In the Southwest, particularly in Arizona, summer heat waves are frequent. This makes the agriculture, food, and beverage sectors particularly vulnerable to the impact of climate changes. Climate change results in the altering of growing conditions, increasing pests/disease, and decreasing crop yields.
Federal and State Tax Incentives
There are a number of federal and state tax incentives for going green. From implementing solar to saving money on your electric bill, you can now reduce your costs even further through sustainability programs, and still get a tax credit or deduction as a results.
Tax Credits and Deductions
A tax credit is a dollar-for-dollar reduction on your business tax bill, as the credit is applied against your gross income. These credits are often underappreciated because people misunderstand them. Tax deductions are also beneficial, although they only come into play after your gross income is determined.
You can get a 30% tax credit for solar, small wind, and fuel cells, and a 10% tax credit for geothermal, microturbines and combined heat and power (CHP).

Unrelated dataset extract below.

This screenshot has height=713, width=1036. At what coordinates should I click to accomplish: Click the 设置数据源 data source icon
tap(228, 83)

Solar Investment Tax Credit (ITC)
The solar tax credit is a part of the tax credit changes made in December 2015. It provides a 30% federal tax credit claimed against the tax liability of residential, commercial, and utility investors in solar energy property. This credit also applies to business that install, develop, and/or finance solar energy property.

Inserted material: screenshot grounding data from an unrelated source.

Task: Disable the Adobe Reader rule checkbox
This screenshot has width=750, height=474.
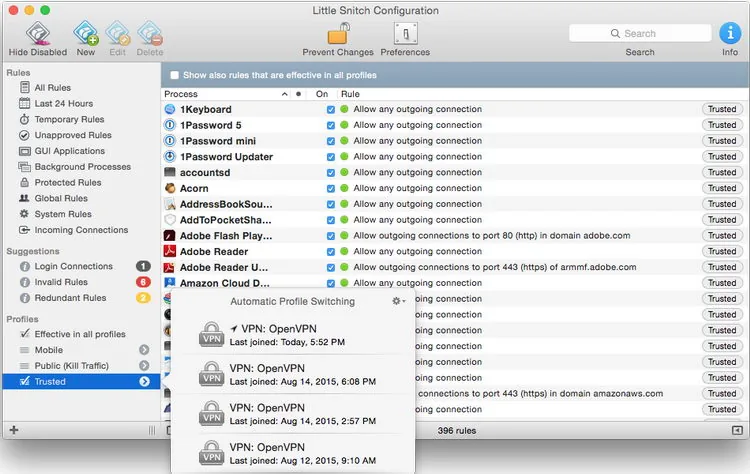Action: tap(331, 252)
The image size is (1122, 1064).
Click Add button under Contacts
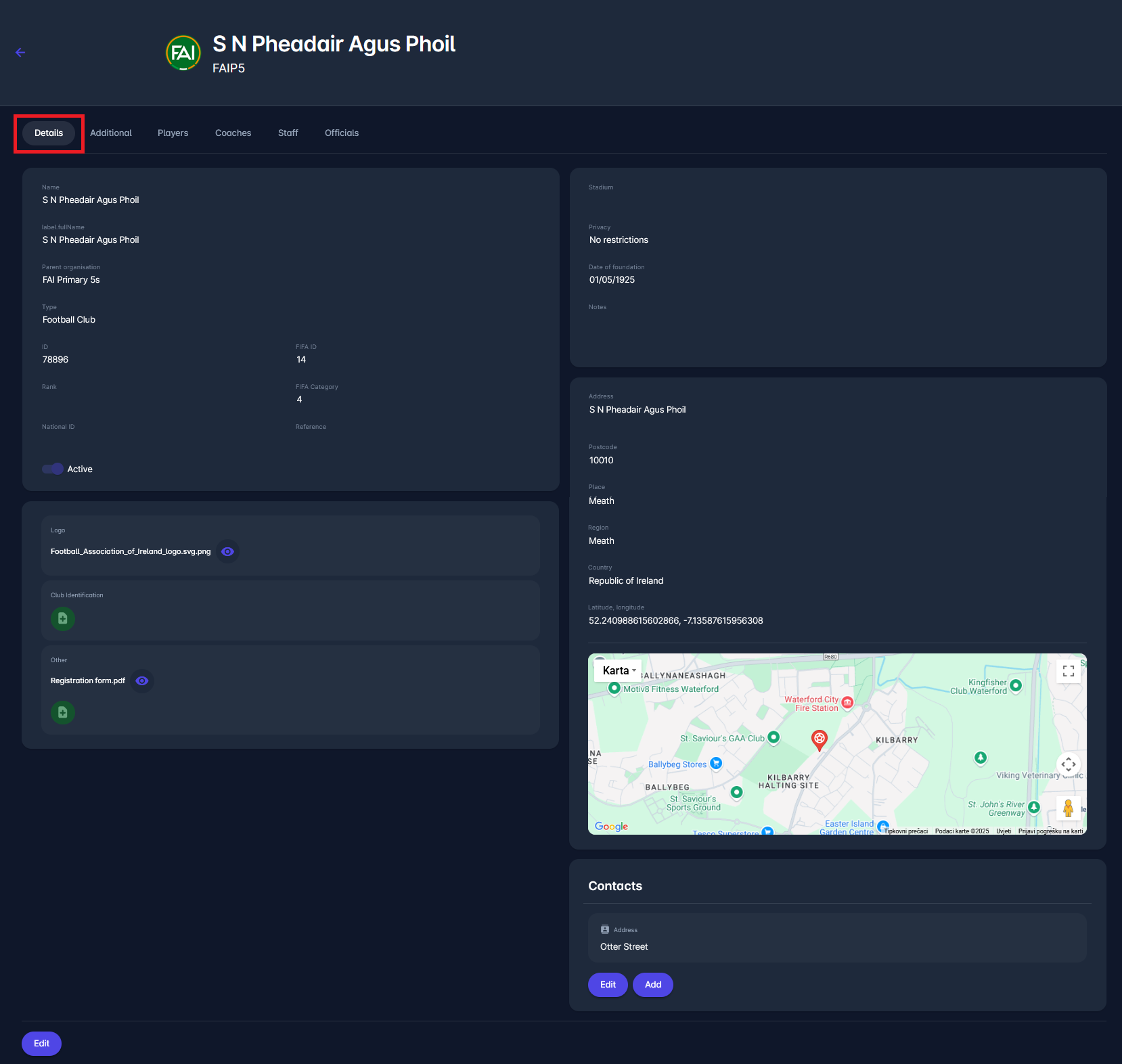click(652, 984)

Tax Deduction for a “Green” Building
Reviving your building by turning it into a “green” building, qualifies you for a tax deduction called a Section 179D deduction. Its purpose is to encourage property owners to incorporate high energy systems into their commercial buildings. This include high-efficiency interior lighting like LED’s, more efficient HVAC and hot water systems, and efficient building envelopes, which includes things like the walls, roof, floors, doors, and windows. This deduction can be up to $1.80 per square foot for building floors that achieve a 50% reduction in energy consumption and costs.

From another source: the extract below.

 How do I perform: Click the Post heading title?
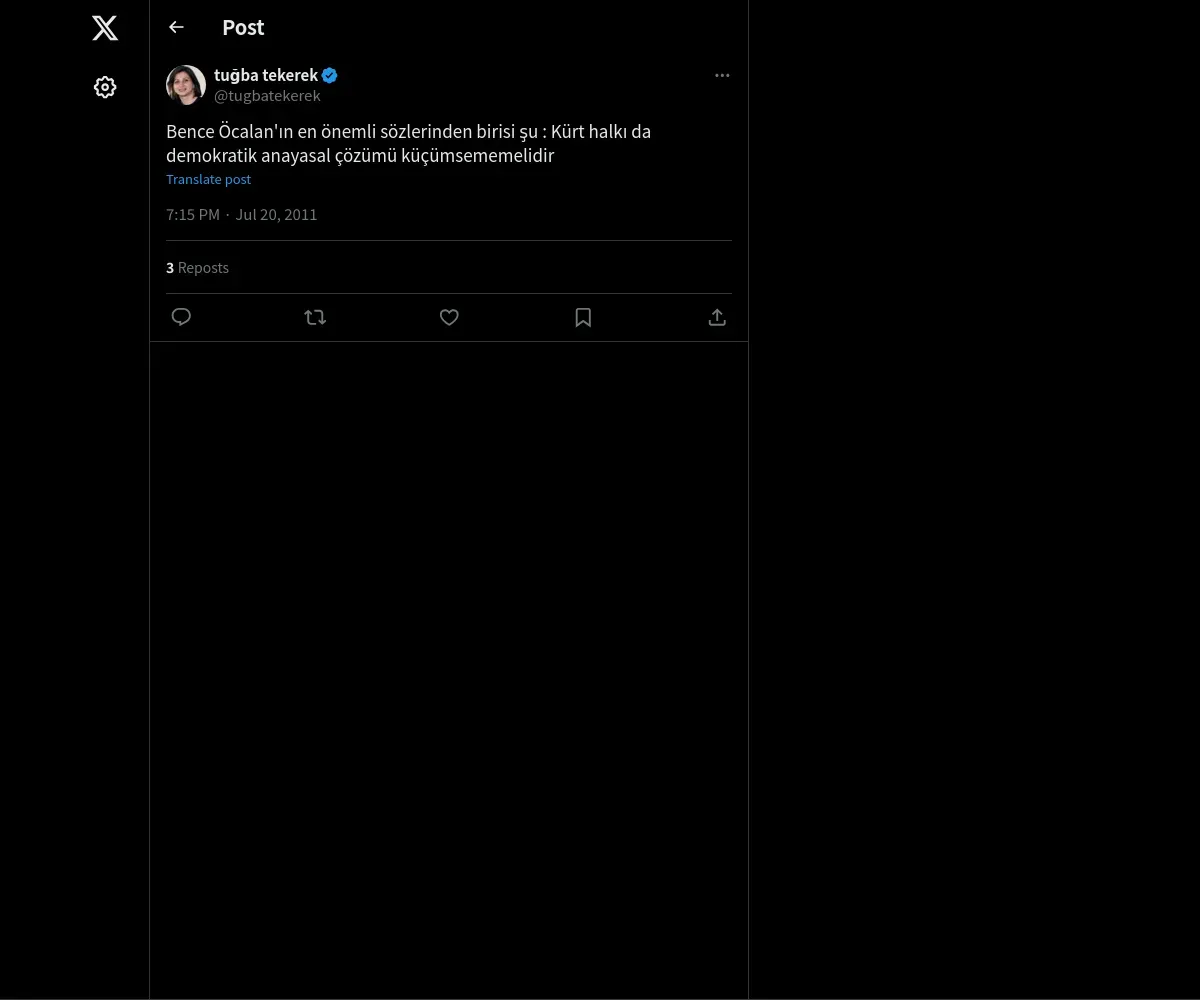[243, 28]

How to Implement Profitable Sustainability Solutions
Implementing sustainable solutions that also benefit your bottom line start by understanding your business goals, and evaluating them against the most viable opportunities for change. Sustainability initiatives should always be data-driven and should be financially viable, without having to justify a long-term ROI in sustainable energy.
On-Site Energy Audit
For a commercial property owner, this may start with an on-site energy analysis. Naya Energy offers a comprehensive Property Impact Energy Report (PIER) that evaluates your real estate property on a number of factors and provides customized solutions based on the most financially viable opportunities.
Utility Bill Analysis
If you have a manufacturing facility, agriculture or cold storage operation, a comprehensive electric bill analysis may the best starting point for you. Naya Energy will evaluate your current usage against a number of factors, and will generate a Naya Energy Demand Index (NEDI) score that determines your greatest opportunities for reducing your electric bill as well as demand charges. By understanding your energy consumption and rate plan, Naya Energy can provides customized suggestions for your operation.